Exercise instructions:
(1) From the article on the UWI mental health lecture, print the portion starting with "These were some" and going on through "encourage greater acceptance.".
(2) In the article on the UWI mental health lecture, condense the paragraph beginning "This year's lecture, which took place" into a shorter version that keeps its main facts.

Find time to sit and listen to your children, UWI Professor advises
Fifty percent of mental disorders begin by age 14 and 50 percent of cases are untreated.
These were some of the statistics shared by Professor Wendel Abel, Professor of Mental Health Policy and Head of the Department of Community Health and Psychiatry in the Faculty of Medical Sciences at The UWI Mona Campus. Professor Abel revealed this information as he delivered the 2019 UWI/Guardian Group Premium Open Lecture.
This year’s lecture, which took place at The Daaga Auditorium at The UWI St Augustine Campus on Friday, September 27, focused on the theme, “Making a Difference in Education: Tackling Mental Health Issues.” During his presentation, Professor Abel explored problems in the Caribbean education system such as stress, suicide, trauma including adverse childhood experiences, crime and violence, as well as substance abuse.
He emphasised the need for increased mental health literacy in the education system to reduce stigma and discrimination and encourage greater acceptance.
He also explained how the education system provides the ideal context to promote positive development and mental well-being from an early age, “A culture of listening and caring and inclusion of more life skills component in the school curriculum can help students to cope with the stresses of life.”

Extracted material:
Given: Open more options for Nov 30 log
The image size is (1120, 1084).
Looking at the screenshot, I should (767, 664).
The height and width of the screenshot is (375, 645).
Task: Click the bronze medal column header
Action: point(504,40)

Answers to the exercises:
(1)
These were some of the statistics shared by Professor Wendel Abel, Professor of Mental Health Policy and Head of the Department of Community Health and Psychiatry in the Faculty of Medical Sciences at The UWI Mona Campus. Professor Abel revealed this information as he delivered the 2019 UWI/Guardian Group Premium Open Lecture.
This year’s lecture, which took place at The Daaga Auditorium at The UWI St Augustine Campus on Friday, September 27, focused on the theme, “Making a Difference in Education: Tackling Mental Health Issues.” During his presentation, Professor Abel explored problems in the Caribbean education system such as stress, suicide, trauma including adverse childhood experiences, crime and violence, as well as substance abuse.
He emphasised the need for increased mental health literacy in the education system to reduce stigma and discrimination and encourage greater acceptance.

(2) The lecture was held on Friday, September 27, at The Daaga Auditorium at The UWI St Augustine Campus. Its theme was "Making a Difference in Education: Tackling Mental Health Issues." Professor Abel examined problems in the Caribbean education system: stress, suicide, trauma including adverse childhood experiences, crime and violence, and substance abuse.